By Airwaves writer Lydia Whiteford
With all of the regattas over and Thanksgiving break behind us, college sailors all across America are officially done with their fall seasons. For the moment, all we have to worry about is preparing for our final exams and picking out Christmas gifts. However, time moves quickly and the frigid spring season is just around the corner. For most of us the winter months are considered cherished time off, but it is important to remember that this is also prime time to get into tip top shape so we can be as prepared as possible for the kick-off in the spring.
For most schools, the first regatta of the season is the first weekend in March, but many schools start practicing as early as January or February. The spring season is often cold, and full of fronts that make it windier than the milder fall. If you’re not careful or prepared, it is easy to pull or otherwise damage rusty hiking muscles, and that could result in an injury that could ruin your whole season. Spring is also the time for team racing, which is fast-paced and labor intensive, so being in the best shape possible only adds an advantage for you over your opponents. These are my best tips for keeping active and preparing for the amped up season to come.
- Come up with a Regimen– The schedule in the winter is much more stable for many college sailors than it is when we are in season.

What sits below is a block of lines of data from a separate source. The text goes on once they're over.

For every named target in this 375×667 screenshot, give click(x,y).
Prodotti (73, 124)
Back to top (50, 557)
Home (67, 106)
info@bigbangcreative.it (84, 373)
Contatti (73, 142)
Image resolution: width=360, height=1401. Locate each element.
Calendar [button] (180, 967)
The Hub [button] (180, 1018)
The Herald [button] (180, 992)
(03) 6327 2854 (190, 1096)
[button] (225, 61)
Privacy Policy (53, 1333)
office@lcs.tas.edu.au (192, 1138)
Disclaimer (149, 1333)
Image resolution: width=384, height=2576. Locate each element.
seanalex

During winter break, many people have up to a month off with no school to worry about, and in the interim between seasons the 3-4 hours a day that were previously occupied by practice are opened up. What this really means is we no longer have an excuse to neglect our gym memberships. I find it helpful to incorporate those now empty hours into a new routine, and keep a regimen that is easy to follow but variable enough that it won’t get too boring. I’ve found its really important to mix in as much cardio as possible, because lifting weights all winter will likely lead to weight gain that you might not want to have in your boat when the season actually starts. Here are some things that I like to do, which are slightly more crew specific because that’s what I know best.
Running (20–40 minute intervals)-I find this to be one of the best ways to get into shape because you can go at any pace you want, and nothing’s better for keeping all of your leg muscles conditioned.

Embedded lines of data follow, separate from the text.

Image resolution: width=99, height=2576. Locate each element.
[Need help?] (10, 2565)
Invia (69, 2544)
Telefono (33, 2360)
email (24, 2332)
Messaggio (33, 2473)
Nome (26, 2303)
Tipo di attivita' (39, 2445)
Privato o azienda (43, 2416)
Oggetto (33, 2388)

Biking: (45-1 hour intervals)- This is my favorite alternative for running, because it focuses a lot of time on your quads and can strengthen them without weights.
Swimming: (30-45 minute intervals) – This is another excellent cardio option, because it gives every muscle an intense workout while being easy on your joints. This is especially good for crews, who often develop knee or back problems just from the way they handle the boat. Also, when you are swimming you can pretend that you are in the ocean and that it’s not the middle of winter.
Abs: (varying intervals) – The one thing I consider the most important in my ab workouts is remembering to alternate exercises. This is best achieved by creating a mini-regimen for yourself depending on the days. For example, one day maybe you do a plank, sit-up, side crunch circuit one day and then a totally different set of exercises the next day. The goal is to get in as many reps as you can, while also targeting as many different areas of your abdominals as you can.
- Find a Workout Partner: Everyone has experienced the struggle of knowing you need to go to the gym, but also knowing there’s a “Friends” marathon on TBS that you really can’t miss. The best cure for this is to find someone to workout with you, so that you have an obligation to go to the gym. Also, working out with a buddy makes it more fun! You can do exercises for pairs; take a class, run races, anything that makes you get off the couch. It’s always fun to meet and surpass goals, and having another person alongside you to do that means you always have someone to push you when you’re down and congratulate you when you hit a new peak.
- Stay Healthy: Winter break is a priceless amount of off time for college sailors. It is one of the only opportunities we have where we don’t have classes, practice, or regattas to worry about. As a result, it is important to take full advantage of this time to catch up on sleep, eat well, and relax so that your body can be at its healthiest when you return to school and to sailing. In the spring, air and water temperatures are frequently below freezing and if your body is ill prepared, it can spell sickness or injury very easily. So, the biggest piece of advice I have for college sailors during these precious weeks off is to confirm to them that it is okay to not think about sailing for a little while, if you need to focus purely on improving yourself first. We devote so much of ourselves to our sport that needing to take a little time off during the winter is only natural, and often it will make you a more refreshed and ready sailor come spring time if you intentionally use this time to pursue other interests and keep yourself healthy.
Hopefully, this article is helpful in reminding college sailors everywhere that staying in shape is critical for a good performance in the spring. Granted, many of the exercises I’ve recommended are crew specific, and maybe they’re even me specific. This is not a rigid list, and there are all sorts of useful types of exercise that you can do that I haven’t listed. The best resource for motivation are those around you who know what you need – teammates, coaches, and family members all make excellent work out partners and resources for new things to do when you feel like you’re in a rut. And, as always, the most important thing to remember is that any exercise is productive exercise!